§ **EXERCISE REQUIREMENTS**
Carry on the notes of support for Shauna and Christian from where they stop.

-- TEXT SEGMENT follows --

Shauna, I can see where Christian gets his strength from,YOU. Keep up the good work Christian, I know you can do it!
Treasure those little moments. Keep believing, hoping and praying. We're doing the same with you!!
YEA for those small miracles!!! I know how reassuring it must have been to see him relax just a little after all those neurostorms.....I hope today brings even less of those and a nice day for everyone......You guys are constantly in our thoughts and prayers Shauna......XOXOXOXOX
It's so wonderful when they sleep and everything relaxes. His fingers responding to your touch is really terrific news! And the "storms" or "sensory overload" is totally normal. It will get better! We did a lot of therapy with sensory stuff for that later on that helped with the agitation, and now, Cici can tolerate a LOT more! Keep fighting Christian! We're all here for you. And Shauna, I'm here for you too, if you ever need to talk. Jenny (Cici's mom)

-- TEXT SEGMENT concluded --
-- DATA EXCERPTS follows --

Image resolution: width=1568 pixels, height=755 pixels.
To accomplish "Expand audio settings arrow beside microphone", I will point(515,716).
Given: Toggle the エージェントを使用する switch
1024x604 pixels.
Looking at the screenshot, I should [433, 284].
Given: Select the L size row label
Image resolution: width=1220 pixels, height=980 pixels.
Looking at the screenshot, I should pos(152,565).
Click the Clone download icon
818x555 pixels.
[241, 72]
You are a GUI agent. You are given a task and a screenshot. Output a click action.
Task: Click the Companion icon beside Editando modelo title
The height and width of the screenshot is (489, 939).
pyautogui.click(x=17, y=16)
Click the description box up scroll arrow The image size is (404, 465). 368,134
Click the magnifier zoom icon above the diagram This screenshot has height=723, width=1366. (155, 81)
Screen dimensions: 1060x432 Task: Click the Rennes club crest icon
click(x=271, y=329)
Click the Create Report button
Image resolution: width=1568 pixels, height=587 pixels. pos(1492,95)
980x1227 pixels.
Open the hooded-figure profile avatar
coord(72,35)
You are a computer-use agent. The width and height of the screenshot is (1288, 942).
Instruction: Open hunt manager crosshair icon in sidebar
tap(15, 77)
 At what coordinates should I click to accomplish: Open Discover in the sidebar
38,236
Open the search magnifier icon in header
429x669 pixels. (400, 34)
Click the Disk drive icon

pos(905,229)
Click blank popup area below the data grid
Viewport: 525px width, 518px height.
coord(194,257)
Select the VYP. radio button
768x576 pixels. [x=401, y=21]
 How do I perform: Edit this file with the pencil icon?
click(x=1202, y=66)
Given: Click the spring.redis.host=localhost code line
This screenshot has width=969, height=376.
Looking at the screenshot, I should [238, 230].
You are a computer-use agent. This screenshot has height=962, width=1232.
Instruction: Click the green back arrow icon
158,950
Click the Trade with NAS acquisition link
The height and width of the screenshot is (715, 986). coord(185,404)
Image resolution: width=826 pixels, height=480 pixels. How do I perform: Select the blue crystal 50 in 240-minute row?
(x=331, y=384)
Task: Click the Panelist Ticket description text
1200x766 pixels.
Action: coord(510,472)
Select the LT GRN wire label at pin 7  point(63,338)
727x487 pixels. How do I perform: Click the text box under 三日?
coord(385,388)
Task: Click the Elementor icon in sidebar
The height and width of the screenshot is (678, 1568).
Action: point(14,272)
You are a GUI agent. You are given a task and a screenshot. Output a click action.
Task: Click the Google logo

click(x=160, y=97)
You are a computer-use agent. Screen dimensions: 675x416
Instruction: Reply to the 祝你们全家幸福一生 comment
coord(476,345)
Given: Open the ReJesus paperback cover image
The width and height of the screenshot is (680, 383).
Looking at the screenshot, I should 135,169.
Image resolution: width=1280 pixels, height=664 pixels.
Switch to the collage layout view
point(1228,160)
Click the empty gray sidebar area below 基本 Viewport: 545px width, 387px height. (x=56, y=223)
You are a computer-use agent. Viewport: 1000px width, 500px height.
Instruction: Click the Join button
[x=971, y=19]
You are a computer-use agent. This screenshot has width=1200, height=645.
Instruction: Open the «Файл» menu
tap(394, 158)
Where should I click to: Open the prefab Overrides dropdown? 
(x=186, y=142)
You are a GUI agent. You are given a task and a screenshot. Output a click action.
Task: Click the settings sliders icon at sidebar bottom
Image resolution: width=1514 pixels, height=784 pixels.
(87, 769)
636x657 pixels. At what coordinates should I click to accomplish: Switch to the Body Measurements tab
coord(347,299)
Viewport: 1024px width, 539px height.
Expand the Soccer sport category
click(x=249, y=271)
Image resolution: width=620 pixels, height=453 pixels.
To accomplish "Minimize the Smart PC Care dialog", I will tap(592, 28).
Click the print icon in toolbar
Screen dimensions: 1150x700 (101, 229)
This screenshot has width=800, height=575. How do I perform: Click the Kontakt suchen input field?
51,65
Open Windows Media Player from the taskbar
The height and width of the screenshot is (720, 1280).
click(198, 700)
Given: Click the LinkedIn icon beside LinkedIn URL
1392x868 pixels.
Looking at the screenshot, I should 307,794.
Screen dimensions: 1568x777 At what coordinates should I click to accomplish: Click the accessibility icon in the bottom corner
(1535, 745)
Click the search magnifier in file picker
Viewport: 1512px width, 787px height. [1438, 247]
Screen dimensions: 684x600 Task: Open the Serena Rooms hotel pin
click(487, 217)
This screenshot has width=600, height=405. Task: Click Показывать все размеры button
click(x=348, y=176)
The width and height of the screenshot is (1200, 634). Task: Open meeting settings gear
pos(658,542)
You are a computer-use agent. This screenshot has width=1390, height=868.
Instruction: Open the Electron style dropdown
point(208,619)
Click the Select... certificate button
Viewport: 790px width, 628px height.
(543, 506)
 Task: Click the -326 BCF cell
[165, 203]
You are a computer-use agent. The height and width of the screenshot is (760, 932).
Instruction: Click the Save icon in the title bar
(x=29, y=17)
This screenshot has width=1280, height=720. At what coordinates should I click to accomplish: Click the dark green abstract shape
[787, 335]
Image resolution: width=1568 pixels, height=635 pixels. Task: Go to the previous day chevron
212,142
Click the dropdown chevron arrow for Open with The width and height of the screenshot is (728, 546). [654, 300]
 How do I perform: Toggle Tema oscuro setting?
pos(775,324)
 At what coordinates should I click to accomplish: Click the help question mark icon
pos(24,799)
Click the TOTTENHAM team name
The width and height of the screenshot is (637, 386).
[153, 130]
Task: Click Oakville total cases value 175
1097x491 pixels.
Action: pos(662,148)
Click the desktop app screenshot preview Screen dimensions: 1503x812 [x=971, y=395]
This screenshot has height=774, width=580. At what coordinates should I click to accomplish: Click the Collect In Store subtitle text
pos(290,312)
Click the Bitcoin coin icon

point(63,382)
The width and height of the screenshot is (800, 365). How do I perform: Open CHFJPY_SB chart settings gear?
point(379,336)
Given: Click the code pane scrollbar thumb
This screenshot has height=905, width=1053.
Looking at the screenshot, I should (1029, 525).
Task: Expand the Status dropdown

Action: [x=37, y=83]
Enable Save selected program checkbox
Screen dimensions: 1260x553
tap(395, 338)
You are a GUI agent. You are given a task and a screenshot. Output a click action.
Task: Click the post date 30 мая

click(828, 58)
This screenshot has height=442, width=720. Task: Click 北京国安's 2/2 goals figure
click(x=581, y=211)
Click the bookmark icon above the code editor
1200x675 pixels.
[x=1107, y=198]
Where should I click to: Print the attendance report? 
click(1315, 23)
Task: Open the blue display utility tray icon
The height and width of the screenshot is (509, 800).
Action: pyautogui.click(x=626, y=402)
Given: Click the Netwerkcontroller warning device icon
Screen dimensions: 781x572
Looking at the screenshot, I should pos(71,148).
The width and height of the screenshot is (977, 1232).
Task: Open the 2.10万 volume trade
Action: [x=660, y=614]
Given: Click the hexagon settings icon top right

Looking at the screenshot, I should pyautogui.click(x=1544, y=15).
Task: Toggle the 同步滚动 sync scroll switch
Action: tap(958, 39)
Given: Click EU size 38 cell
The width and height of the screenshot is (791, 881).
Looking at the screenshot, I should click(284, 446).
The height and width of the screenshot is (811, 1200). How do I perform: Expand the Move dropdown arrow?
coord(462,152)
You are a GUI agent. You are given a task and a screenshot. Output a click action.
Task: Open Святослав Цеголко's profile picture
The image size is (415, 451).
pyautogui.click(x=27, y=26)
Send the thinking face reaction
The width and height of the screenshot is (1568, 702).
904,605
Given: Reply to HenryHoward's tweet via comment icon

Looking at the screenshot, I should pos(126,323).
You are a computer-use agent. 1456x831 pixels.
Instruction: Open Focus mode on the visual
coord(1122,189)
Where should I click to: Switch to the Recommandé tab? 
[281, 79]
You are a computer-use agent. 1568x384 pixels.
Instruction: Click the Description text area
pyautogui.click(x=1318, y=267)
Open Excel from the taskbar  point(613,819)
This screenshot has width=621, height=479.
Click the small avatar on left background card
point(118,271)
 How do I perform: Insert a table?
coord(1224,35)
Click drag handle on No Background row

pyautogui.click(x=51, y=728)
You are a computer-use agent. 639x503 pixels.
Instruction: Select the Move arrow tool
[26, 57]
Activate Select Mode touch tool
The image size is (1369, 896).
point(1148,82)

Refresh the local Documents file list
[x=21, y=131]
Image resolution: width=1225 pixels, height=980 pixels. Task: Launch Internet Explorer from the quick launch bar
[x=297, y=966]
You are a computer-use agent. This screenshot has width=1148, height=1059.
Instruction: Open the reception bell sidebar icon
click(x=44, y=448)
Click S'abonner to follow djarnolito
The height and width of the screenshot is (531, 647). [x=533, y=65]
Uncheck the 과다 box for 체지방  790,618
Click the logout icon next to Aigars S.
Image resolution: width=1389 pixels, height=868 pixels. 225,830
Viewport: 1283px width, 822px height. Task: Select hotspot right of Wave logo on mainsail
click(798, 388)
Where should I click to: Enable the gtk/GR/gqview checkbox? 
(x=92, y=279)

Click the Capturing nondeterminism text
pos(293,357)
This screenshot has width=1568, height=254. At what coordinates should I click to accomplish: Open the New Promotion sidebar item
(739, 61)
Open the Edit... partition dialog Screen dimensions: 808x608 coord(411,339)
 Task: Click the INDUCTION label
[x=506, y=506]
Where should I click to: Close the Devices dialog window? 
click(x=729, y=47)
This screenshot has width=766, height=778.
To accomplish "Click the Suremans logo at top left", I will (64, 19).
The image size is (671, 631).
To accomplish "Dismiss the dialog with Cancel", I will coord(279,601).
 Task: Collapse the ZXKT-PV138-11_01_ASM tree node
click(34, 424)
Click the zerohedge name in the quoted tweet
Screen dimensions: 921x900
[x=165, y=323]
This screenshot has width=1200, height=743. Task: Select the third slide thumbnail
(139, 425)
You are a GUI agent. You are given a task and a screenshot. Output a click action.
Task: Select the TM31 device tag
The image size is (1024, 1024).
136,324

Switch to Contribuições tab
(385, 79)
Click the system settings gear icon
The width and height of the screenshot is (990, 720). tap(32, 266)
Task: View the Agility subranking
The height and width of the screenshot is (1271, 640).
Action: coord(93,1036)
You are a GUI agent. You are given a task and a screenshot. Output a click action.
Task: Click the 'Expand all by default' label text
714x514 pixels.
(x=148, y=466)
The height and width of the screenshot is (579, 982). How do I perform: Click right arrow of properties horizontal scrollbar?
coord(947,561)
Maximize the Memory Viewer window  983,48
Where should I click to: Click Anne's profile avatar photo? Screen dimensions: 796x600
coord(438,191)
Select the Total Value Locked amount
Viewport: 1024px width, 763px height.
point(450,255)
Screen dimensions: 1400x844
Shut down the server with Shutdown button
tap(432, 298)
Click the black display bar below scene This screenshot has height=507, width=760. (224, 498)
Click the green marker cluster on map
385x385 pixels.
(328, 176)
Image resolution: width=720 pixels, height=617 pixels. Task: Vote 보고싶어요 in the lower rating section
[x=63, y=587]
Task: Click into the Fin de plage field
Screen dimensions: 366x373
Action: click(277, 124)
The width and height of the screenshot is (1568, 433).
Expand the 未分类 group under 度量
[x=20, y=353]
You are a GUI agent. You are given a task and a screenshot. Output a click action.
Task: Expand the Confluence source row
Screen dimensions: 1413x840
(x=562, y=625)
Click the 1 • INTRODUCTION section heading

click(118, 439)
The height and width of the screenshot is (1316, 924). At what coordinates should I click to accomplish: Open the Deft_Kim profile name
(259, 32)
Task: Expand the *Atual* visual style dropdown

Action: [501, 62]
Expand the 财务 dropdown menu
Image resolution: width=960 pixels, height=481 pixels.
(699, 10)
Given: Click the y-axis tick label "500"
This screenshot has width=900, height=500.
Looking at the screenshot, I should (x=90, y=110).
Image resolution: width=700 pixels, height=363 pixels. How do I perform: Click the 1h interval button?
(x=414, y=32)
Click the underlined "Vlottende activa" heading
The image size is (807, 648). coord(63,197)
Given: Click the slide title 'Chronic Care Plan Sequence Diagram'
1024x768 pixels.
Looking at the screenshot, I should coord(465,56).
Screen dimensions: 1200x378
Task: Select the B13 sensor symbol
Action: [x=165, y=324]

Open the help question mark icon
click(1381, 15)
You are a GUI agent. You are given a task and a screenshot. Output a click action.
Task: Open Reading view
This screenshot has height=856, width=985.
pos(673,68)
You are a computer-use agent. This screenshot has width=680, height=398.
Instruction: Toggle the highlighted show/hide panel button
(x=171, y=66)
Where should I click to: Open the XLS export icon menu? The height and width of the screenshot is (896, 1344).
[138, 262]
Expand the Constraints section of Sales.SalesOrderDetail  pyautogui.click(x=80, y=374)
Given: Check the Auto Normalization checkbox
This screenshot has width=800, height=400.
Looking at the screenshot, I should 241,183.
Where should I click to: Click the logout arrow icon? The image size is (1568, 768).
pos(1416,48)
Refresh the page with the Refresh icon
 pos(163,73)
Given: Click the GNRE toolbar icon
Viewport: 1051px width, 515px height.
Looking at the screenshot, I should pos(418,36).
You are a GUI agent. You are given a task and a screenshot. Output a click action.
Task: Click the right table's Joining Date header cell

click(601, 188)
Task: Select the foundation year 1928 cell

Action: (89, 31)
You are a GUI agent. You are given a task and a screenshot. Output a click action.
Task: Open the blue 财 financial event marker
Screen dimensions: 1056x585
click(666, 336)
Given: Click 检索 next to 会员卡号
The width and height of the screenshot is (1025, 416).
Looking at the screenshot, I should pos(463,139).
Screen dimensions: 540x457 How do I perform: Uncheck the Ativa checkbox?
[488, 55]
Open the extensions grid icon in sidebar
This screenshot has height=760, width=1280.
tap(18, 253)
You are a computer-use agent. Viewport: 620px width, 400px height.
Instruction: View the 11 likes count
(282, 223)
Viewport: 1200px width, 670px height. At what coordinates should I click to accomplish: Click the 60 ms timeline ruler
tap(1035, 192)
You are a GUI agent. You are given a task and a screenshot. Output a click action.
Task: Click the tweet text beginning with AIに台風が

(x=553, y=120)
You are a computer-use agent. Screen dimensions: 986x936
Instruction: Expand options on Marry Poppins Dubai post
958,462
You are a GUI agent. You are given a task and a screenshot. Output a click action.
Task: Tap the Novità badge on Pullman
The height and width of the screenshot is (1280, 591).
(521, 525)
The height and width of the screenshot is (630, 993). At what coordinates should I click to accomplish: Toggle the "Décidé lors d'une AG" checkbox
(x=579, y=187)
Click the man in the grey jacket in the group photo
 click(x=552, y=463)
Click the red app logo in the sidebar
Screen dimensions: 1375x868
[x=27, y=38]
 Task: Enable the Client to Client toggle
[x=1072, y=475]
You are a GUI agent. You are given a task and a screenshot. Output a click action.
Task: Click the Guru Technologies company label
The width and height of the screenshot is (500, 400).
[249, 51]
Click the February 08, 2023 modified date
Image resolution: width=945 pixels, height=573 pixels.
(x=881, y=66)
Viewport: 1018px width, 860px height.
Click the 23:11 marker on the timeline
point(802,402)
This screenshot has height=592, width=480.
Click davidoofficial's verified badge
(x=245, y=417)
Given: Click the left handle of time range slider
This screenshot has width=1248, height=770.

-- DATA EXCERPTS concluded --

§ **TASK ANSWER**
I'm so glad to hear you sound so positive. It's important to appreciate these little improvements...and to keep such a positive attitude. I agree that he gets his strength from you! He should be honored to have such a wonderful mommy!
I just heard of your story. My prayers are with your baby boy Christian! PLEASE let him be ok. I'm a mom to 3 boys, my heart aches for you.
How wonderful for you to experience the calmness in him after having gone through a rough day. Continued prayers being sent for Christian and your whole family. He is one amazing little boy and has shown us all so much!